Astronomers can determine the mass, age, chemical composition and many other properties of a star by observing its spectrum, luminosity and motion through space. The total mass of a star is the principal determinant in its evolution and eventual fate. Other characteristics of a star that are determined by its evolutionary history include the diameter, rotation, movement and temperature. A plot of the temperature of many stars against their luminosities, known as a Hertzsprung-Russell diagram (H-R diagram), allows the current age and evolutionary state of a particular star to be determined.

A star begins as a collapsing cloud of material that is composed primarily of hydrogen along with some helium and heavier trace elements. Once the stellar core is sufficiently dense, some of the hydrogen is steadily converted into helium through the process of nuclear fusion. The remainder of the star's interior carries energy away from the core through a combination of radiative and convective processes. These processes keep the star from collapsing upon itself and the energy generates a stellar wind at the surface and radiation into outer space.
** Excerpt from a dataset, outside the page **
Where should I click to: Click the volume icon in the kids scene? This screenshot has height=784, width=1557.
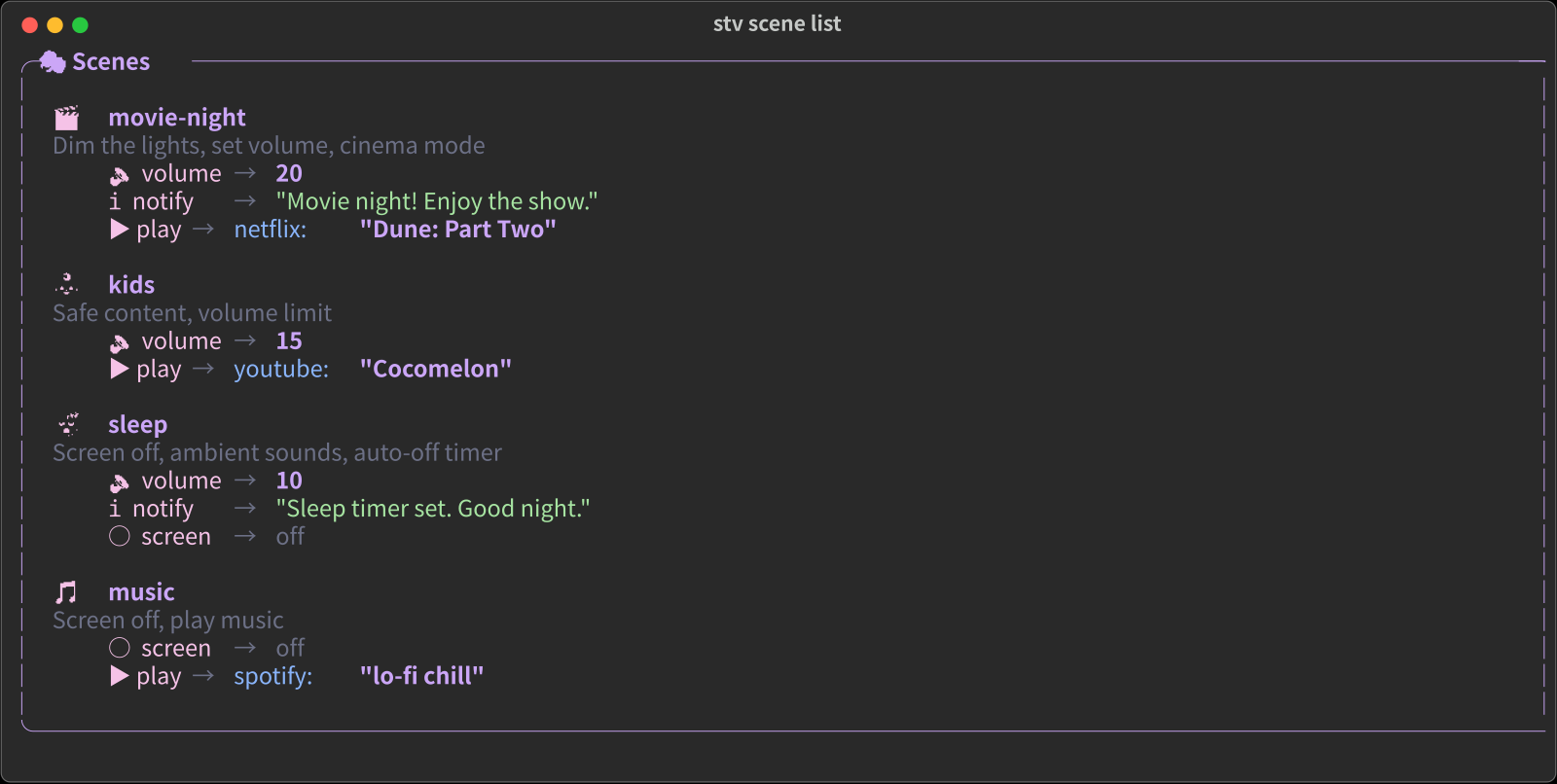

Once the hydrogen fuel at the core is exhausted, a star of at least 0.4 times the mass of the Sun expands to become a red giant, fusing heavier elements at the core, or in shells around the core. It then evolves into a degenerate form, recycling a portion of the matter into the interstellar environment where it will form a new generation of stars with a higher proportion of heavy elements.

Binary and multi-star systems consist of two or more stars that are gravitationally bound, and generally move around each other in stable orbits. When two such stars have a relatively close orbit, their gravitational interaction can have a significant impact on their evolution.

From Wikipedia...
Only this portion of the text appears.